Atelier Lemaire Restauration et Conservation de Meubles Anciens

Champion sans coquetterie de la marqueterie

lanouvellerepublique.fr • 01/04/2016

Restaurateur de meubles, repreneur des ateliers Lemaire, Julien Hebras a obtenu un prix lors du salon du patrimoine à Paris. Son savoir-faire est rare.

 

Agés d’un, deux voire trois siècles, les grands meubles ne sont plus à un an près pour attendre leur tour de restauration. Avec le bois souvent décoloré, parfois décollé aussi, ils patientent dans les 300 m2 de l’atelier Lemaire.
Fin 2015, la vie de Julien Hebras, restaurateur de 33 ans, s’est accélérée : en septembre il reprend cet atelier dans lequel il travaille depuis 13 ans, et en novembre, il remporte, à Paris, au Salon du patrimoine installé dans le Caroussel du Louvre, le prix des Métiers d’art (10.000 €). « Il fallait être à la fois sur la transmission du savoir, et sur les métiers d’art à savoir unique ou rare. », dit-il.

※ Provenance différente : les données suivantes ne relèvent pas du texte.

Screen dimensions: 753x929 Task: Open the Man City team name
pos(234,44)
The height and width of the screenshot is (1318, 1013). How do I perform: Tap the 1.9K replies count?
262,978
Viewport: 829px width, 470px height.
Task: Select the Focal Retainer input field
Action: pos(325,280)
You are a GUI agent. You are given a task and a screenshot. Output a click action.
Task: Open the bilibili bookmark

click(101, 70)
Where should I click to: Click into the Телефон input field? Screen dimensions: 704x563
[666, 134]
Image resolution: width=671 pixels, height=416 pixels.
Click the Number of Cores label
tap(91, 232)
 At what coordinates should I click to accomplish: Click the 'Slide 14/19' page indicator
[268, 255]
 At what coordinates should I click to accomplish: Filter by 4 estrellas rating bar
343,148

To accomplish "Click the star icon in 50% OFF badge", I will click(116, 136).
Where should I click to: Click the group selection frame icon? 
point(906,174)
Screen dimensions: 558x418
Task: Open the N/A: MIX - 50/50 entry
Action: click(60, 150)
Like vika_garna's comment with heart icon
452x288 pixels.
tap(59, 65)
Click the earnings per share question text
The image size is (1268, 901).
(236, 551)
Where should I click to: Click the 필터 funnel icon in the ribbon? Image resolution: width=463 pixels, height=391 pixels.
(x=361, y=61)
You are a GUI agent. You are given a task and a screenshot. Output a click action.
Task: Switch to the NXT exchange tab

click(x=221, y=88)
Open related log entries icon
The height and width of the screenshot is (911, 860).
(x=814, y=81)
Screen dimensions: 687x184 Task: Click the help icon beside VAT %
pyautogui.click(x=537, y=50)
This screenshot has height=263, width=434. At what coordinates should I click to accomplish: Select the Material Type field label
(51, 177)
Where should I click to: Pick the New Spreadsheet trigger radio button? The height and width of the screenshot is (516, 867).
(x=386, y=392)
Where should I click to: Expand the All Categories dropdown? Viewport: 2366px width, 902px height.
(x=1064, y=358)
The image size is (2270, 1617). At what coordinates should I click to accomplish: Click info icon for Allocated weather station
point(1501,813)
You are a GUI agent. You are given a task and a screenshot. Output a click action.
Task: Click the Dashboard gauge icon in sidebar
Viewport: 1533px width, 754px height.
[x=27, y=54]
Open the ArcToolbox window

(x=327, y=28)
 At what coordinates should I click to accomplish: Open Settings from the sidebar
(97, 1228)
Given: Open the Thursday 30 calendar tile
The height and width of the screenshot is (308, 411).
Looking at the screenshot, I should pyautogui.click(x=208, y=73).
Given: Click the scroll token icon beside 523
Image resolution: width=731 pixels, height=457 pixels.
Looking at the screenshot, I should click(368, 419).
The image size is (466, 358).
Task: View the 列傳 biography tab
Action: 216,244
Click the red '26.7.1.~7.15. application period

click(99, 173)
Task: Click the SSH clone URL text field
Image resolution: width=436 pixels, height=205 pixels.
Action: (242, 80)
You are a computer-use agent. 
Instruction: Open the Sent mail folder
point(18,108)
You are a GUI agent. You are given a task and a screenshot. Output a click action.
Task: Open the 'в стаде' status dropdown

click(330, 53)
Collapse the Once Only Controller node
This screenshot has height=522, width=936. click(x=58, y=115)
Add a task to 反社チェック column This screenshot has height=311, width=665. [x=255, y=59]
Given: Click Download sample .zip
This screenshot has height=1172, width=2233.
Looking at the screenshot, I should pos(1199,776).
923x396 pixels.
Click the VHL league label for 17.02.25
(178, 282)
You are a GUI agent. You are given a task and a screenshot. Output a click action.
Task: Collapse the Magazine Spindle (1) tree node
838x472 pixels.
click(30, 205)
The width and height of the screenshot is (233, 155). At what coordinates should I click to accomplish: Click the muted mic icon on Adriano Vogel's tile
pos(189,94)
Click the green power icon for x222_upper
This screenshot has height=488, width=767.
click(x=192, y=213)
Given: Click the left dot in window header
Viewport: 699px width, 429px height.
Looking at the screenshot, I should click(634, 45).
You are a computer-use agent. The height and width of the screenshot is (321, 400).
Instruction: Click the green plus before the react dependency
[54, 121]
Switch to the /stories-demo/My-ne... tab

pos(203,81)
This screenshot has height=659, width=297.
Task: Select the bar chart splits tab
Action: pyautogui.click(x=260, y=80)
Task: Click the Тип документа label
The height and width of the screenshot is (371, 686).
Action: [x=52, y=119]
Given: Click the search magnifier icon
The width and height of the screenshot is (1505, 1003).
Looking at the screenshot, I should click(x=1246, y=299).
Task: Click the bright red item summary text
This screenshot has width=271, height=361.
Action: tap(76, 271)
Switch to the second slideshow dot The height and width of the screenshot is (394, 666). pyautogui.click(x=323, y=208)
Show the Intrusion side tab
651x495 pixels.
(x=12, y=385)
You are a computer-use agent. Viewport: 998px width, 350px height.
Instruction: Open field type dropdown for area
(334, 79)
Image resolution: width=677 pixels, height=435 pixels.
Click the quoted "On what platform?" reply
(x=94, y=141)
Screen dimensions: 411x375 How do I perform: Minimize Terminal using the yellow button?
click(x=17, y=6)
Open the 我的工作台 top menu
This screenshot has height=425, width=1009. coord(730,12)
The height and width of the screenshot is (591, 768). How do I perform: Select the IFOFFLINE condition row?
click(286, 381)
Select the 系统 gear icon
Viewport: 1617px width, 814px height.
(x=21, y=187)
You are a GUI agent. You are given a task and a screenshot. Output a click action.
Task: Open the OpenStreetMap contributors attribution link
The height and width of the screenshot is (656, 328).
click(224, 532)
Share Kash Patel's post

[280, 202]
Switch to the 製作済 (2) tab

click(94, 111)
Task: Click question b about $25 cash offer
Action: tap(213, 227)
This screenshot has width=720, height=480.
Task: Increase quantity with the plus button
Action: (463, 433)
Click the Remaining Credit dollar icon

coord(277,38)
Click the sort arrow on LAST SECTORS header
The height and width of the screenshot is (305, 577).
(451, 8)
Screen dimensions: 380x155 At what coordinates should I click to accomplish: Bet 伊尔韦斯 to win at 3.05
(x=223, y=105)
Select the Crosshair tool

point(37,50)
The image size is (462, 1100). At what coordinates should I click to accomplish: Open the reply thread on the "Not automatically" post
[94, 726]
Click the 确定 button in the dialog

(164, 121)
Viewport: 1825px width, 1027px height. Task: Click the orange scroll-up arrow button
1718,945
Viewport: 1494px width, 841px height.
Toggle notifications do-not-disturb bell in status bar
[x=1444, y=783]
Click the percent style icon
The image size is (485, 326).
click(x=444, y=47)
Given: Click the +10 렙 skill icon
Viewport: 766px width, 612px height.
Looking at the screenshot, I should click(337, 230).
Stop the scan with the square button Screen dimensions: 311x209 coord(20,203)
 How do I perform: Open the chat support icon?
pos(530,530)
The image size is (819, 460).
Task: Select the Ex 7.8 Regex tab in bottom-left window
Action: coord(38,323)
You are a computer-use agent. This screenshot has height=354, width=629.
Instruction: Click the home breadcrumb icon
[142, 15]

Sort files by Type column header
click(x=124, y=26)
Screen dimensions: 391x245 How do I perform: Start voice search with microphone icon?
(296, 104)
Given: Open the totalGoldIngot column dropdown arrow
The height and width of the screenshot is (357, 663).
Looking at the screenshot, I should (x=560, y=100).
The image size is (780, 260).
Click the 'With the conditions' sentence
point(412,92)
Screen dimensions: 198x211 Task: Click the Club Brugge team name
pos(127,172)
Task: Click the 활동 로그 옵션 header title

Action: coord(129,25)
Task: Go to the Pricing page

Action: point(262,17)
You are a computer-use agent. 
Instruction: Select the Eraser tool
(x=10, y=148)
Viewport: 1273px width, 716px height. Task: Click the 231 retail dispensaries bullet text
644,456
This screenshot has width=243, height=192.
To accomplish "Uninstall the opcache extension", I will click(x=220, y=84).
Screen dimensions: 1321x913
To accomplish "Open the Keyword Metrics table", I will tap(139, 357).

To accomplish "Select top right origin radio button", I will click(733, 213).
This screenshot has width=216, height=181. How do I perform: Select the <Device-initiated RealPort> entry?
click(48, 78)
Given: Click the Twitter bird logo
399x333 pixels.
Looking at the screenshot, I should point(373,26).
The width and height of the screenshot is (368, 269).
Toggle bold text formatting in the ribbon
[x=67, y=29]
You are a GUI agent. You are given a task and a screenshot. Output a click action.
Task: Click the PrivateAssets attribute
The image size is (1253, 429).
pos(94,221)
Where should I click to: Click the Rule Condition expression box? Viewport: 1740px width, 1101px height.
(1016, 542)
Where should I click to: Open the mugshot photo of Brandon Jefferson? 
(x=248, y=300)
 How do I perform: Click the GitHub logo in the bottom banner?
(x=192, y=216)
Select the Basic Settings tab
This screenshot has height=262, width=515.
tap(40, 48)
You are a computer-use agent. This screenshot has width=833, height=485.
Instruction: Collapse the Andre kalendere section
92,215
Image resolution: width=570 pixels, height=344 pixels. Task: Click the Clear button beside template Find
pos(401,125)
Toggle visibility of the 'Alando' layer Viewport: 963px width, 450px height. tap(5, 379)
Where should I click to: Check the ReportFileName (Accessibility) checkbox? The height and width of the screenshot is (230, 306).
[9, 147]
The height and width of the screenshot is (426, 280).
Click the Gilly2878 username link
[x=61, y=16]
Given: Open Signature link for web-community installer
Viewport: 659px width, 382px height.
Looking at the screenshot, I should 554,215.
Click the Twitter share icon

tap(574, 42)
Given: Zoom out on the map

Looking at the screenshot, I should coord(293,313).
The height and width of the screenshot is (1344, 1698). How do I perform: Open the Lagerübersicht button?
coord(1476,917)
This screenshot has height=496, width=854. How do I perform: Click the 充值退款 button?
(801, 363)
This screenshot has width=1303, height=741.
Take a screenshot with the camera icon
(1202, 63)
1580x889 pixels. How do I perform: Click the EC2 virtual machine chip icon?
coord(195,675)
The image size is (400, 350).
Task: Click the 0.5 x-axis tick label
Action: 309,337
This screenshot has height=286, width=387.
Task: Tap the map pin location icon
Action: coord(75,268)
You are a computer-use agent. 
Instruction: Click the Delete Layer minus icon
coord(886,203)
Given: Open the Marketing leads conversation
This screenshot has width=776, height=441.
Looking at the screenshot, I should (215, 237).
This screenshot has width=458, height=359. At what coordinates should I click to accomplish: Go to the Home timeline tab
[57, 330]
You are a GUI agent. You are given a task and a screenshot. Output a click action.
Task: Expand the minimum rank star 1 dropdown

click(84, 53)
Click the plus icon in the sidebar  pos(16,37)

Bingo, il remplit les critères.

 

Une machine unique en France

 

Tout son parcours s’est construit sur le passage de savoir, depuis son bac pro en ébénisterie au lycée Arsonval à son CAP de tourneur d’art sur bois passé dans le Jura, à l’étude de la marqueterie à Murat (Cantal) ou à son brevet de technicien supérieur des métiers au château d’Aulteribe (Puy-de-Dôme) puis au CFA du Puy-en-Velay. « Je voulais être apprenti en alternance chez M. Lemaire mais il avait déjà quelqu’un, alors je lui ai demandé de me réserver la place pour l’année suivante. Pendant deux ans, j’ai suivi des formations entre la Touraine et l’Auvergne. »
Cet atelier s’est fait une spécialité de la restauration de meubles Boule, du XVIIe siècle ou ceux, plus nombreux, du XIXe siècle, de nouveau très à la mode. La plupart du temps, les filets en laiton dépassent comme des antennes à cause de la dilatation, la base noire du meuble s’est ternie. « Pour remplacer les écailles de tortues, nous disposons depuis la reprise de l’atelier d’une autorisation spéciale, de la Direction régionale de l’environnement. Il n’existe plus que quelques ateliers, comme la maison Poisson, en région parisienne, à faire ce genre de restauration. »
Pour procéder à certaines opérations délicates, l’atelier s’est doté d’une scie au bois montant de la fin du XIXe siècle. Il n’en existe plus que quatre en France mais grâce à son réglage, celle de Julien Hebras est la seule capable de découper de l’ivoire en 3/10 de mm. « Cette découpe sert aux peintres miniaturistes ou aux confrères, par exemple en Italie, pour lesquels je sous-traite cette opération. » Prochainement, elle servira pour restaurer un cabinet du XVIIe siècle avec des manques de placages d’ivoire.
« Toujours pour transmettre, j’aimerais bien former un apprenti à cette machine. » Constituée à 80 % par des particuliers, les clients de Julien Hebras se trouvent en région parisienne, ou dans un rayon de trois heures. Un client vient même d’Allemagne pour faire restaurer des cartels car il n’existe pas d’aussi bons restaurateurs de meubles outre-Rhin. Un précieux savoir-faire à préserver.